On Mon, May 24, 2010 at 12:59:03PM +0100, Al Viro wrote:

> BTW, here's a question for nfs client folks: is it true that for any two
> pathnames on _client_ resolving to pairs (mnt1, dentry) and (mnt2, dentry)
> resp., nfs_devname(mnt1, dentry, ...) and nfs_devname(mnt2, dentry, ...)
> should yield the strings that do not differ past the ':' (i.e. that the
> only possible difference is going to be in spelling the server name)?

Actually, there's a related one: suppose we have two mounts from the same
server, with the same flags, etc., ending up sharing a dentry on client.
What will we get from GETATTR asking for fs_locations, in fs_root field?

Can an nfs4 server e.g. have /x/y being a symlink that resolves to /a/b and
allow mounting of both /x/y/c and /a/b/c? Which path would it return to
client that has mounted both, walked to some referral point and called
nfs_do_refmount(), triggering nfs4_proc_fs_locations()?

Trond, Neil?

2010-05-25 01:36:02

by NeilBrown

[permalink] [raw]
Subject: Re: [PATCH] VFS: fix recent breakage of FS_REVAL_DOT

On Mon, 24 May 2010 17:47:36 +0100
Al Viro <[email protected]> wrote:

> On Mon, May 24, 2010 at 12:21:22PM -0400, Trond Myklebust wrote:
> > > Can an nfs4 server e.g. have /x/y being a symlink that resolves to /a/b and
> > > allow mounting of both /x/y/c and /a/b/c?
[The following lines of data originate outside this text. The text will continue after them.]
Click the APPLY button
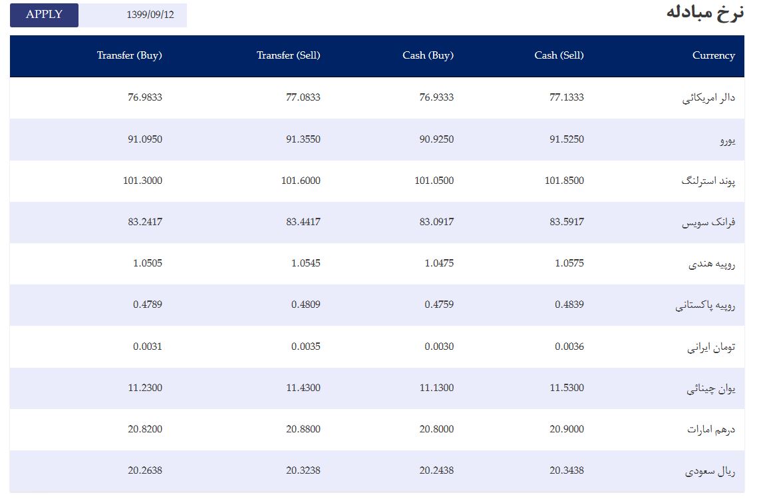Image resolution: width=759 pixels, height=501 pixels. (44, 15)
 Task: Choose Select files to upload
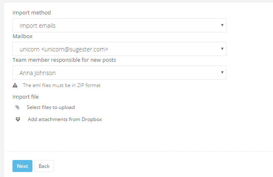(x=51, y=107)
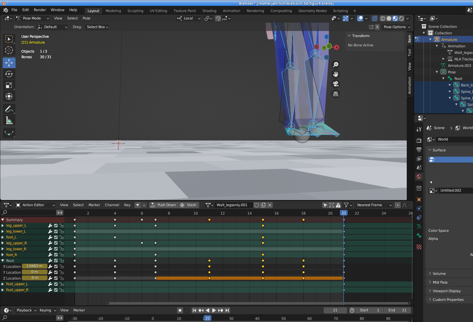Switch to orthographic grid view icon

click(336, 94)
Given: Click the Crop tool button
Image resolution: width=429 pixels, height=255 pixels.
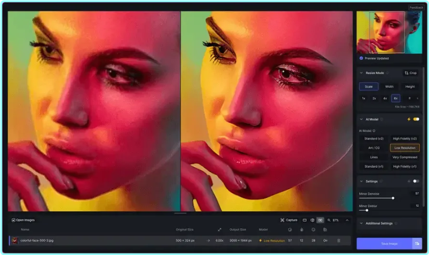Looking at the screenshot, I should 411,73.
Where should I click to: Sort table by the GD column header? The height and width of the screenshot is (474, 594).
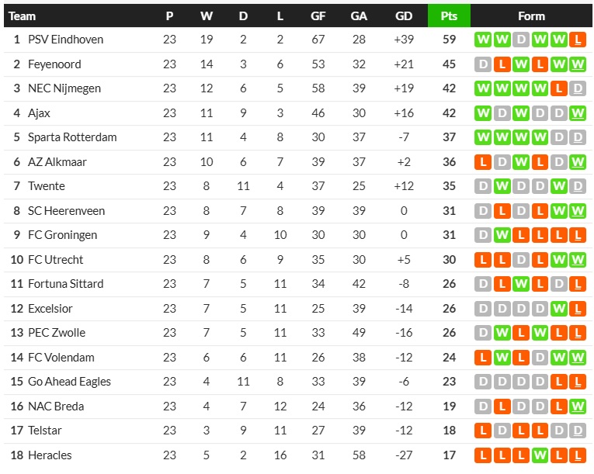coord(404,16)
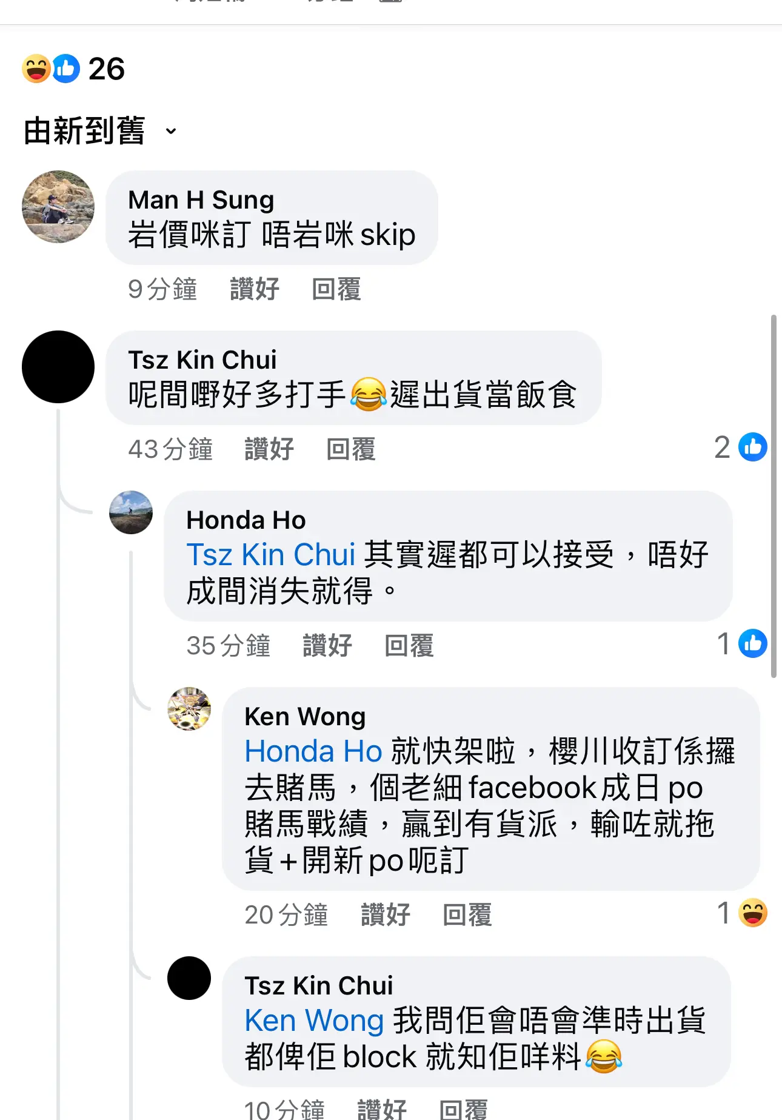The width and height of the screenshot is (782, 1120).
Task: View the haha reaction on Ken Wong's reply
Action: point(742,913)
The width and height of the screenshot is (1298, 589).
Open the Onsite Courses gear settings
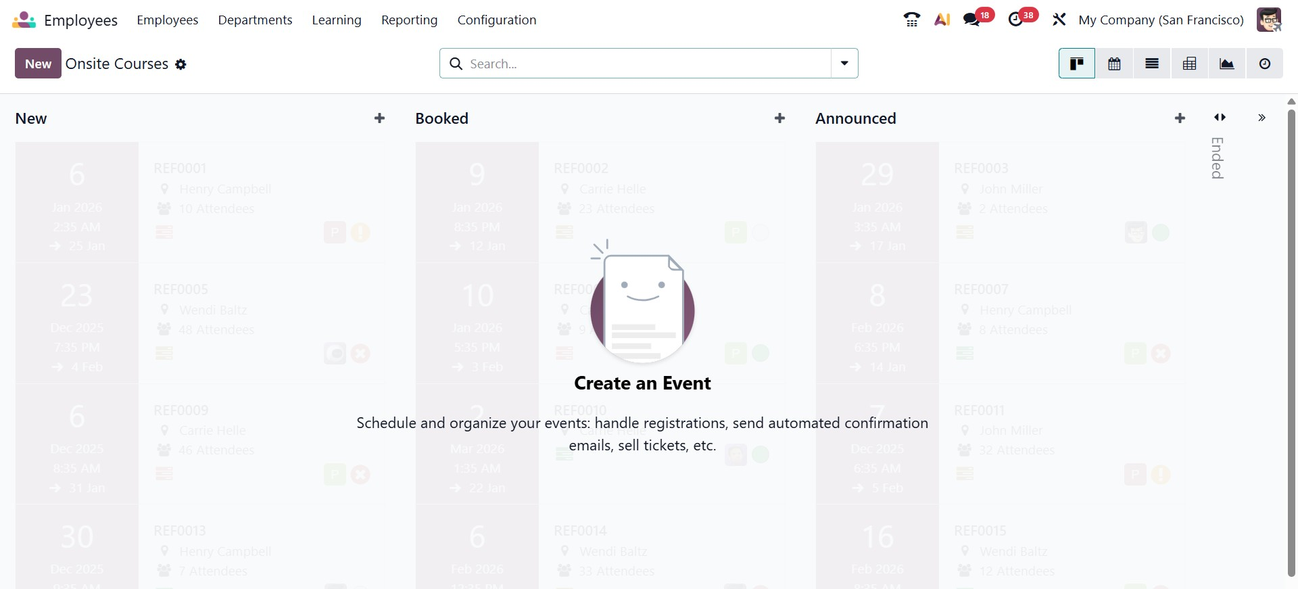point(181,64)
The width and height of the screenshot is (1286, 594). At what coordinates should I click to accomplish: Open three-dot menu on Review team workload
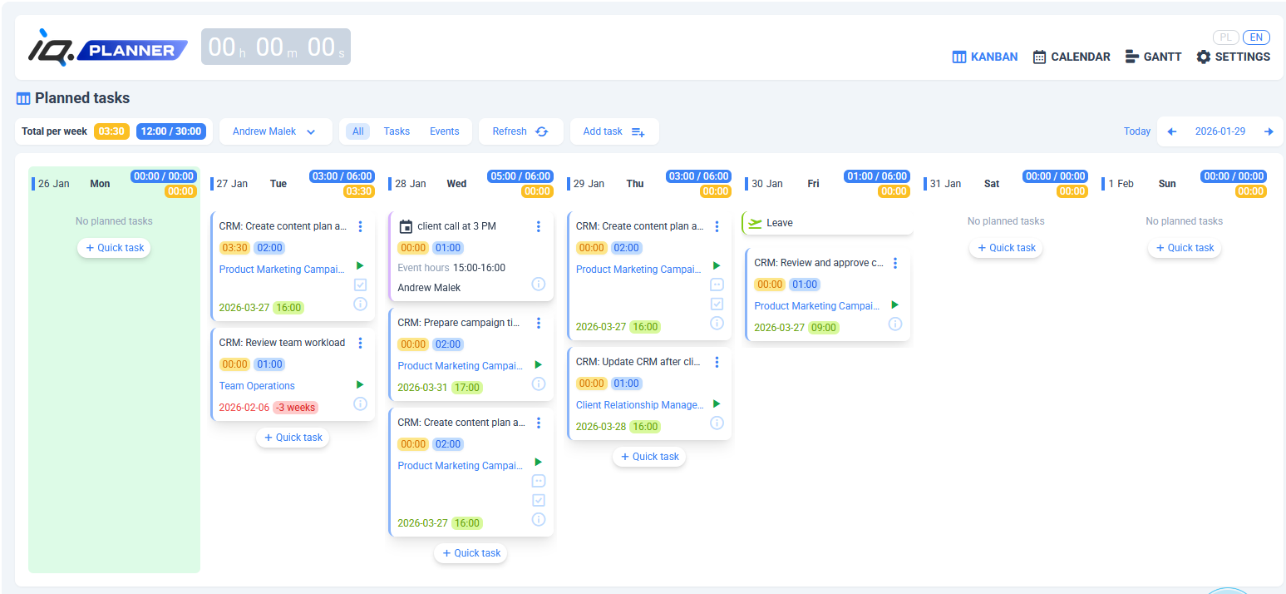pos(360,343)
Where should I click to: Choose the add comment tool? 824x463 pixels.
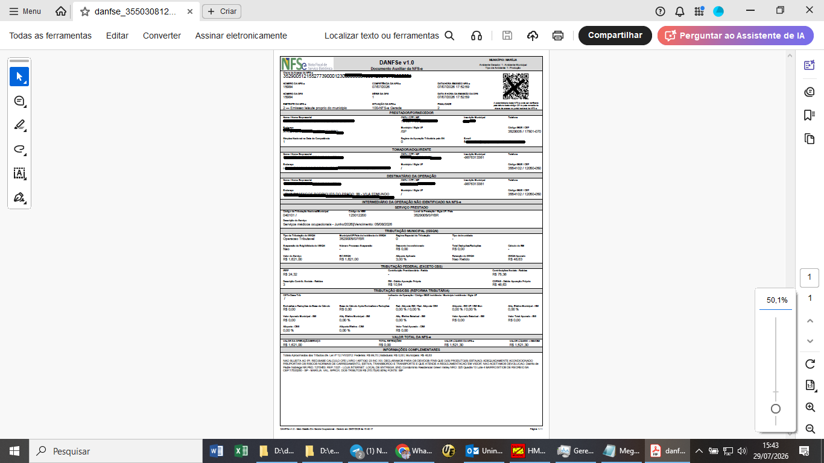coord(19,101)
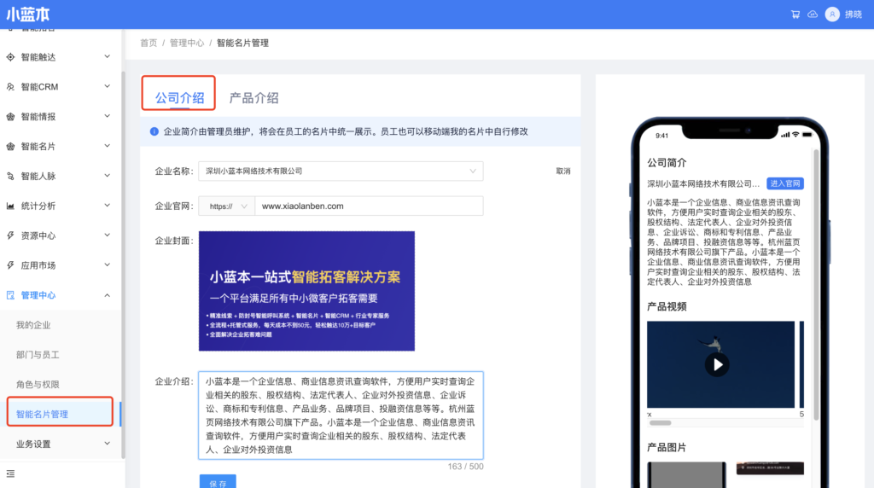874x488 pixels.
Task: Open the shopping cart icon in header
Action: tap(795, 15)
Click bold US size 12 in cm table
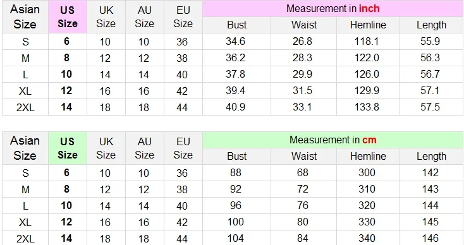464x245 pixels. coord(66,222)
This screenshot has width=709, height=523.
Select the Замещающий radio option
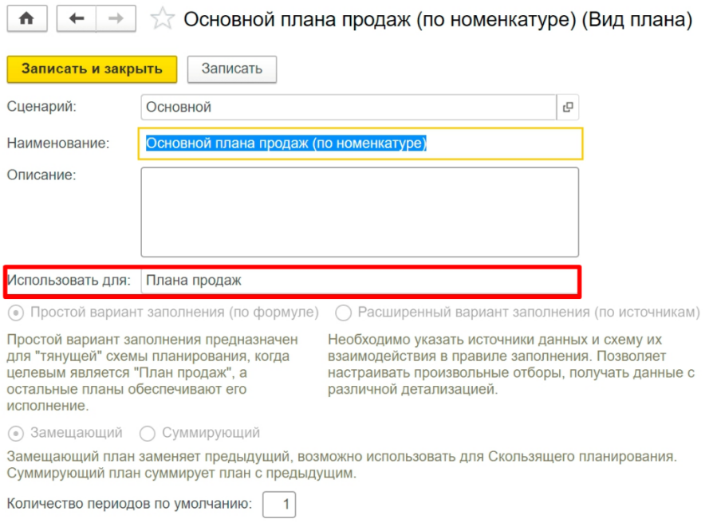(x=15, y=433)
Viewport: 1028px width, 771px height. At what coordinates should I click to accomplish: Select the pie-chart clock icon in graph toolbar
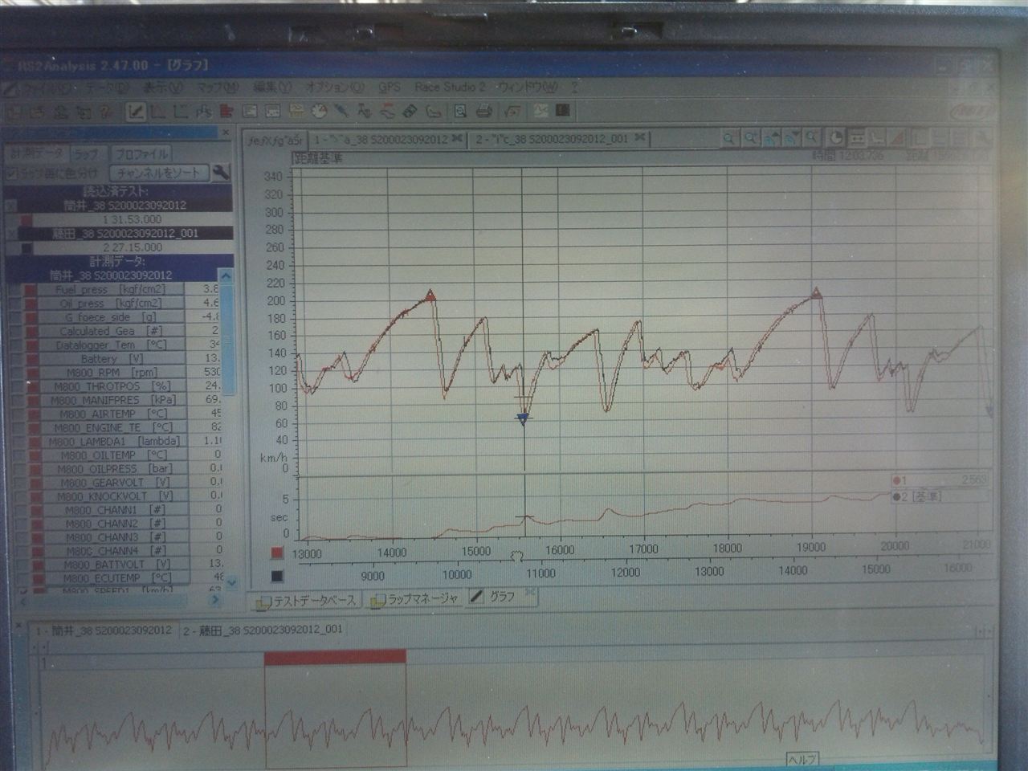tap(835, 138)
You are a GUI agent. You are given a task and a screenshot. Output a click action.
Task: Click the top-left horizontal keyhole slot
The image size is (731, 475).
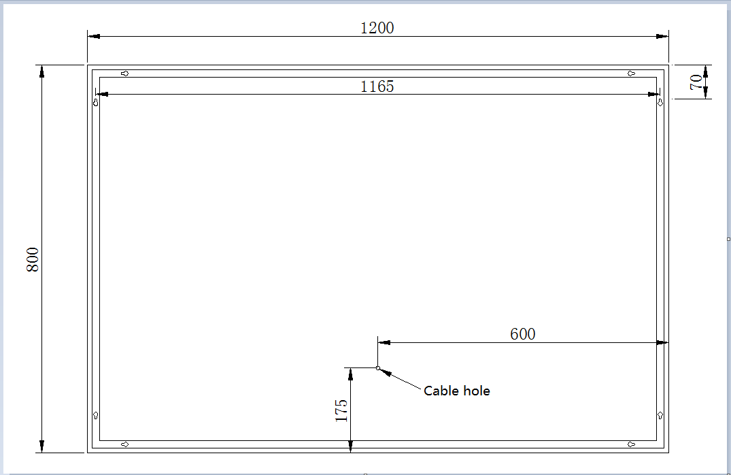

Which path would it return to
> > > client that has mounted both, walked to some referral point and called
> > > nfs_do_refmount(), triggering nfs4_proc_fs_locations()?
> > >
> > > Trond, Neil?
> >
> > When mounting /x/y/c in your example above, the NFSv4 protocol requires
> > the client itself to resolve the symlink, and then walk down /a/b/c
> > (looking up component by component), so it will in practice not see
> > anything other than /a/b/c.
> >
> > If it walks down to a referral, and then calls nfs_do_refmount, it will
> > do the same thing: obtain a path /e/f/g on the new server, and then walk
> > down that component by component while resolving any symlinks and/or
> > referrals that it crosses in the process.
>
> Ho-hum... What happens if the same fs is mounted twice on server? I.e.
> have ext2 from /dev/sda1 mounted on /a and /b on server, then on the client
> do mount -t nfs foo:/a /tmp/a; mount -t nfs foo:/b /tmp/b. Which path
> would we get from GETATTR with fs_locations requested, if we do it for
> /tmp/a/x and /tmp/b/x resp.? Dentry will be the same, since fsid would
> match.
>
> Or would the server refuse to export things that way?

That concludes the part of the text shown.